Azarías de Jesús Pallais or Azarías H. Pallais (November 3, 1884 - September 6, 1954) is regarded as one of Nicaragua's greatest poets. He was born in León. Pallais's father was a medical doctor and his mother was a niece of liberal statesman Máximo Jerez. He was a descendant of Henri Pallais (hence the middle initial H.), a Frenchman who settled in Nicaragua at the turn of the nineteenth century.

==Career in the priesthood==
In 1900 Pallais joined the San Ramon seminary. In 1905, President Zelaya expelled an entire section of the Nicaraguan clergy, including Pallais, then aged 20, who moved to Paris and joined the Saint-Sulpice seminary to continue his theological studies. He was ordained as a Roman Catholic priest in 1908. Pallais studied at the Catholic University of Leuven in Belgium and received a PhD in theology. In 1911 he returned to his hometown of León in Nicaragua. In that same year his preaching scandalized the conservative local clergy, resulting in his suspension a divinis (the gravest canonical sanction) by the bishop. Monsignor Pereira annulled the sanction sometime later that year.

==Literary career==
Pallais remained in León until 1940, living at his mother’s house in the old La Recoleccion barrio. During that time he became the most popular Nicaraguan poet after Rubén Darío. In a series of poetry books, Pallais joined the Modernist revolution in literature and contributed greatly to its development in the Spanish-speaking world.

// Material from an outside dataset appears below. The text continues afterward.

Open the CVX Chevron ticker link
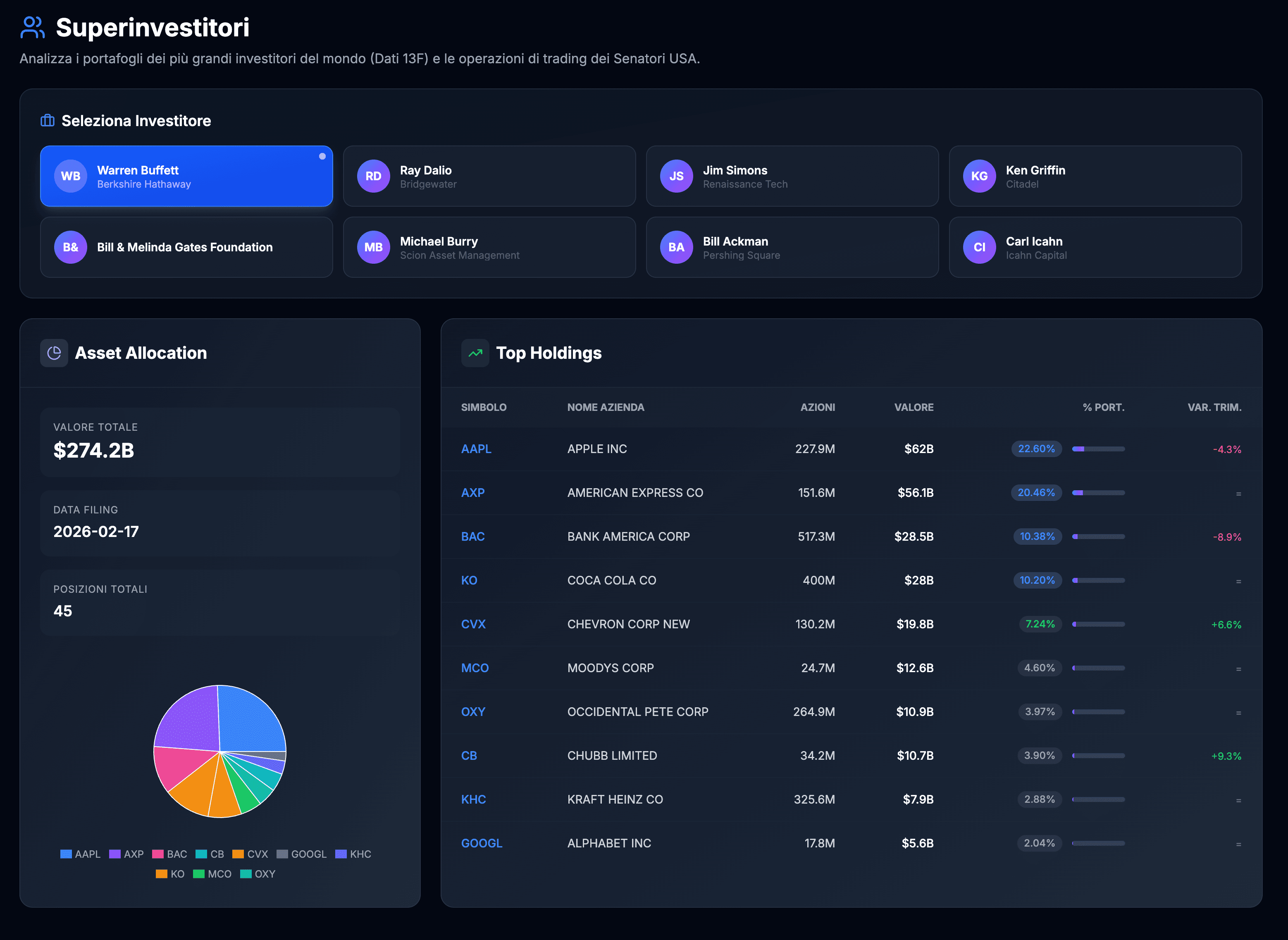The height and width of the screenshot is (940, 1288). pyautogui.click(x=473, y=624)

Books published during this period include: A la sombra del agua (In the shadow of the water) (1917), Espumas y Estrellas (Foam and stars) (1919) and Caminos (Paths) (1921).

In 1923 Pallais's speech Socialist Words, addressed for the first time in the country the burning social issues of the day from a Christian perspective. Then in 1927 he published The Book of Evangelical Words, and joined his literary efforts with those of the emerging literary vanguard (Pablo Antonio Cuadra, José Coronel Urtecho and Joaquín Pasos).

In 1928 he published his major work of poetry: Bello Tono Menor (Beautiful Minor Tone), an international success. In 1929 he was made a member of the Nicaraguan Literary Academy. The period between 1930 and 1936 was filled with financial and other hardships. His reputation suffered under the government of Moncada, an old enemy. Nevertheless, he managed to write and publish his Glosas (Comments), a highly politicized critique of the government, in various newspapers throughout Nicaragua.

Upon the accession to power of dictator Anastasio Somoza García, Pallais initially supported him, then had a major falling out which resulted in the loss of all his privileges. In 1940 he was made a simple parish priest in the port town of Corinto, 75 miles north of the capital, Managua, where he remained until his death. His intensive work as a preacher, social activist, protector of the poor and destitute earned him great local admiration. In 1951 he published his last book of poetry: Piraterias (Piracies).

After his death he was enshrined by the literary establishment as one of Nicaraguan poetry’s "Three Great Ones" (the others being Alfonso Cortés and Salomón de la Selva).